Graphic shows connections between climate hazards and infectious diseases. Copyright: Nature Climate Change

A research published on the Nature Climate Change website, by scientists at the University of Hawaii, states that 58% (218 of 375) of infectious diseases worldwide were exacerbated by one or more of the following climate hazards: warming, drought, heat waves, forest fires, extreme precipitation, floods, storms, sea level rise, biogeochemical changes to the ocean and land cover.

“The ongoing emission of greenhouse gases (GHGs) is intensifying numerous climatic hazards of the Earth’s climate system, which in turn can exacerbate human pathogenic diseases,” the authors state. “The societal disruption caused by pathogenic diseases, as clearly revealed by the COVID-19 pandemic, provides worrisome glimpses into the potential consequences of looming health crises driven by climate change.”
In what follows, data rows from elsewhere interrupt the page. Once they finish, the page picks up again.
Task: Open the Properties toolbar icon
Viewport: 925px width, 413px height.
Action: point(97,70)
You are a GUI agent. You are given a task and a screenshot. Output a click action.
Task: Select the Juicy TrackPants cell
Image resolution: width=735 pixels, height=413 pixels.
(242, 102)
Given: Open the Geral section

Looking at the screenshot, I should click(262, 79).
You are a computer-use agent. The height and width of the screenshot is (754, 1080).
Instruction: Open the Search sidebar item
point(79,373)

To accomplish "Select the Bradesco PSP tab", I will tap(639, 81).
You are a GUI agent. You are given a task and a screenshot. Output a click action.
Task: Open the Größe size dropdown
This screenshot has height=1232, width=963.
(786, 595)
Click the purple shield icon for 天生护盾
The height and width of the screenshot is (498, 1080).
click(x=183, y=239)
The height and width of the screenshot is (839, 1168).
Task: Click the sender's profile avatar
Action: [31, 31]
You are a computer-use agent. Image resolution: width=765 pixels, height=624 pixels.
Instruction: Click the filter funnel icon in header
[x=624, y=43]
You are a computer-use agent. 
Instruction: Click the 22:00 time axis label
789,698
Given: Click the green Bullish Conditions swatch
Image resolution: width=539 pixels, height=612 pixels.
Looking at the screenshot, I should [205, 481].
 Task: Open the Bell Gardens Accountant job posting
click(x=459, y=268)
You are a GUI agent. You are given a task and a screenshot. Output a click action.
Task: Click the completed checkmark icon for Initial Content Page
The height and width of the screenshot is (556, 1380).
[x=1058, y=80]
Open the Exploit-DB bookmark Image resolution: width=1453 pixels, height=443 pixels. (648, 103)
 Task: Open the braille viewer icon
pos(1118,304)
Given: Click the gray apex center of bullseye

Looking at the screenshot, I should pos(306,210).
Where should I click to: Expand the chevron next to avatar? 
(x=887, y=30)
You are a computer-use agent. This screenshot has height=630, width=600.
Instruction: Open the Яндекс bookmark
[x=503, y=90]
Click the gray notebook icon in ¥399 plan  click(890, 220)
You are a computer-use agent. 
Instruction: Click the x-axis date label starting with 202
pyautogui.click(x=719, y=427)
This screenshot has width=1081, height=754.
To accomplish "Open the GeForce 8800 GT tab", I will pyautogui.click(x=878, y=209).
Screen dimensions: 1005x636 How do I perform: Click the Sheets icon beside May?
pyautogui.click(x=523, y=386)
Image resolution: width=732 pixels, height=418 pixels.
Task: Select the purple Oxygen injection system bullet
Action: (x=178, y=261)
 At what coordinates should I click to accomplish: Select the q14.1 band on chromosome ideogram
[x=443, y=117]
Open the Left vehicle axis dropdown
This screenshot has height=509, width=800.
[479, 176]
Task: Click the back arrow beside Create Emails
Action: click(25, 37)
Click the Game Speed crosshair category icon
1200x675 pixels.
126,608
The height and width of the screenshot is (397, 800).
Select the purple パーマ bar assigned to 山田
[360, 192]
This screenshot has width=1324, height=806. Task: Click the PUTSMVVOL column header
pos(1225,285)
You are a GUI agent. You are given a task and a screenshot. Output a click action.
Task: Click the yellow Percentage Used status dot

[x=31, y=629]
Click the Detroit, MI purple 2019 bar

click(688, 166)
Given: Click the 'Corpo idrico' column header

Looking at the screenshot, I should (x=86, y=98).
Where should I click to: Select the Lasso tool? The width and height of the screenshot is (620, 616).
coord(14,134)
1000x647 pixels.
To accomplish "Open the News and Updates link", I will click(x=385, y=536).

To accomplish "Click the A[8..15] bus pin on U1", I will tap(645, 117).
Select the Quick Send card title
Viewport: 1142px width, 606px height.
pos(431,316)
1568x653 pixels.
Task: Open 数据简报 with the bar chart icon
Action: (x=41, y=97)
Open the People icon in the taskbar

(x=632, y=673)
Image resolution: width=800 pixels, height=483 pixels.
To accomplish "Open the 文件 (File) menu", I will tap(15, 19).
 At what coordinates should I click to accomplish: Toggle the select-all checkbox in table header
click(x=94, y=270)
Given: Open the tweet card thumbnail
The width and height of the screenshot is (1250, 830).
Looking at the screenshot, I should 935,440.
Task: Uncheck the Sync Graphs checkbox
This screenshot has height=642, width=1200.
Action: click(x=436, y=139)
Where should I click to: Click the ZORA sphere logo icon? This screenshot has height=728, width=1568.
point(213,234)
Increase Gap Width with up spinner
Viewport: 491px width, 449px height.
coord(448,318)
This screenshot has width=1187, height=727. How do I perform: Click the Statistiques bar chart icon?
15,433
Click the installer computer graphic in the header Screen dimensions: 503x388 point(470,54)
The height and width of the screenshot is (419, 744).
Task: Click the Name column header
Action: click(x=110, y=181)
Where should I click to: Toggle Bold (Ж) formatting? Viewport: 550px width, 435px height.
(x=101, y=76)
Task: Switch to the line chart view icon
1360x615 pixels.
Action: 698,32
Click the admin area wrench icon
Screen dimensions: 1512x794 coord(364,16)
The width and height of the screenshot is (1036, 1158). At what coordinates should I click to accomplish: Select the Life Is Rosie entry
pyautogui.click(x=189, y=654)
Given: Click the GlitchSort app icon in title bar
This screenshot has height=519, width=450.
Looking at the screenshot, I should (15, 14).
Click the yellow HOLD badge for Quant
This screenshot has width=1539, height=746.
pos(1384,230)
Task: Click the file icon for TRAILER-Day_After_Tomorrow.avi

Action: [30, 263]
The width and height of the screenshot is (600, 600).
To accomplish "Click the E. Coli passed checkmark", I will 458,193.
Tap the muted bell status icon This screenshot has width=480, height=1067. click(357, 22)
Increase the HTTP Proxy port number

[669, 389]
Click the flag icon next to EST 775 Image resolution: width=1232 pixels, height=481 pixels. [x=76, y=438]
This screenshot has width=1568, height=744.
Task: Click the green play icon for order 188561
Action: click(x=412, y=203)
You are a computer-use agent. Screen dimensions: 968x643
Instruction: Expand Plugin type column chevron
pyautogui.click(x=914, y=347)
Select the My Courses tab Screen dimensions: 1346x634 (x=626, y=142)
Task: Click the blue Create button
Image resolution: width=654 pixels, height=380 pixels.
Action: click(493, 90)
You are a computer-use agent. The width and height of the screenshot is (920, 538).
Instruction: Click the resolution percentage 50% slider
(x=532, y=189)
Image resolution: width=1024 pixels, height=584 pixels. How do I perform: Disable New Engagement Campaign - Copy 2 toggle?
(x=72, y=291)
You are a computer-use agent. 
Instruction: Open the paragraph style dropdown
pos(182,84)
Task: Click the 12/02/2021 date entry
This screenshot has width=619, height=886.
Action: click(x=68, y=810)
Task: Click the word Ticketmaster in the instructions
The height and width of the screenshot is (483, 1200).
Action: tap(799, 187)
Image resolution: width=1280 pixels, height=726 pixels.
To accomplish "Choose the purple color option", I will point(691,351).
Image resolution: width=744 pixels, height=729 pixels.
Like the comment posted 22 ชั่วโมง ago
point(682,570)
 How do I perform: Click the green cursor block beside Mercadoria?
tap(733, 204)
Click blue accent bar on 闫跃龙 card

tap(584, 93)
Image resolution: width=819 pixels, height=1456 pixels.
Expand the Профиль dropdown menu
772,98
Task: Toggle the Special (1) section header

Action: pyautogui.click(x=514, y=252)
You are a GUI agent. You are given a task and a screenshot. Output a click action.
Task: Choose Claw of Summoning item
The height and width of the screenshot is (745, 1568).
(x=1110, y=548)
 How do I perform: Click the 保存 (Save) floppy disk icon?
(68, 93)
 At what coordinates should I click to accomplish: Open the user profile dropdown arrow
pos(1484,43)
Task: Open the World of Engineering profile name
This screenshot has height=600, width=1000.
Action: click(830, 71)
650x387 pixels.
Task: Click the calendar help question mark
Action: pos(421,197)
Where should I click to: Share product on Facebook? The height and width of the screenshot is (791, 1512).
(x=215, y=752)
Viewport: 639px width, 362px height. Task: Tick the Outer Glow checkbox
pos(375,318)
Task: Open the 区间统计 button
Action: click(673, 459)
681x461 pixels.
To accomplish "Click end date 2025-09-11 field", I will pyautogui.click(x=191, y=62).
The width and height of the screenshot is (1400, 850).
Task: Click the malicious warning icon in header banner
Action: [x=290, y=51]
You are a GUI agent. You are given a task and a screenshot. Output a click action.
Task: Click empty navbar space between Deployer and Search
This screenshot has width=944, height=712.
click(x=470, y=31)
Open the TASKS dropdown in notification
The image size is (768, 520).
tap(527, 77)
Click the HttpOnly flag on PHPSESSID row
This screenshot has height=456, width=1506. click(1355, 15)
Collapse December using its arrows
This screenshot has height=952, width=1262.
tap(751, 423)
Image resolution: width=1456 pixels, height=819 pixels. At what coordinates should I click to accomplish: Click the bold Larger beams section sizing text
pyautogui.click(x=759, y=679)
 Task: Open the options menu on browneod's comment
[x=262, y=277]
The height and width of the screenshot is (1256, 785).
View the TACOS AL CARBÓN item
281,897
The paper notes that “the conclusion that climate change can affect pathogenic diseases is relatively well accepted, the extent of human vulnerability to pathogenic diseases affected by climate change” had not yet been fully quantified. It is increasingly recognized that “the emission of GHGs has consequences on a multitude of climatic hazards of the Earth’s system”. For example, warming, heatwaves, droughts, wildfires, extreme precipitation, floods, sea level rise and so on. And also types of transmission: “vector-borne, airborne, direct contact and so on, that can be affected by these hazards”, states the study.

With few exceptions, the authors continue, “past studies about the impact of climatic hazards on human pathogenic diseases have commonly focused on specific groups of pathogens (for example, bacteria, viruses) and hazards (for example, warming, precipitation, floods)”.

This failure to integrate available information, the study says, “prevents the quantification of the full threat to humanity posed by climate change as it relates to pathogenic diseases.” In this work, the authors “attempt to fill this gap by applying a systematic approach to screen the literature for the set of interactions in which climatic hazards have been linked to human pathogenic diseases”.